##### PASSAGE FOR REVIEW #####
ABSTRACT

It is nearly seventy years since Samuel C. Chew surveyed the accounts of British travellers to the East in his The Crescent and the Rose. Islam and England during the Renaissance, and his work remains valuable. In subsequent decades, much work has been done on the religious and cultural interaction, or rather, the fraught and intermittent interaction, of Western Christendom and the Islamic East; here, such names as those of Norman Daniel, Dorothy Metlitzki, Marie-Thérèse d’Alverny, William Montgomery Watt, Sir Richard Southern and Maxime Rodinson spring to mind.1 Often perverse and wrongheaded and patently biased in its coverage though it is, the late Edward Said’s book Orientalism has during the last two decades sparked off a revival of interest in the accounts of Western diplomats, travellers, visitors, captives and missionaries who went to the Orient, from Morocco to Mughal India, and who interpreted what they saw for the beneÀ t of their fellow-countryman when they returned, and this has involved a fresh consideration of the interaction of Western Christendom with the Ottoman empire and other Islamic powers of North Africa and the Near and Middle East and also of Western contacts with Turks and ‘Moors’ and their ways of life (as already observed, the attitudes involved here being not invariably hostile). This is not the place in which to review this already quite extensive recent literature, which will be cited below where it is relevant to the thread of the story, except to note that the most recent study here, one already mentioned in the Preface and Acknowledgements, Gerald MacLean’s The Rise of Oriental Travel. English Visitors to the Ottoman Empire, 1580-1720,2 with its theme, enunciated in the light of these other recent studies, of the experiences of four Englishmen interacting with the Ottoman lands and society, forms an illuminating complement to the following study of our early seventeenth-century Scottish traveller Lithgow.
##### DATASET CONTENT #####
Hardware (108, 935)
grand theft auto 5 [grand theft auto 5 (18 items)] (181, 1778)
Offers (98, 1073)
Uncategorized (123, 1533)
#####
According to the abstract, who is the traveler that the study it introduces focuses on? The data bear no relation to the abstract.

• RESPONSE BOX: Lithgow, an early seventeenth-century Scottish traveler.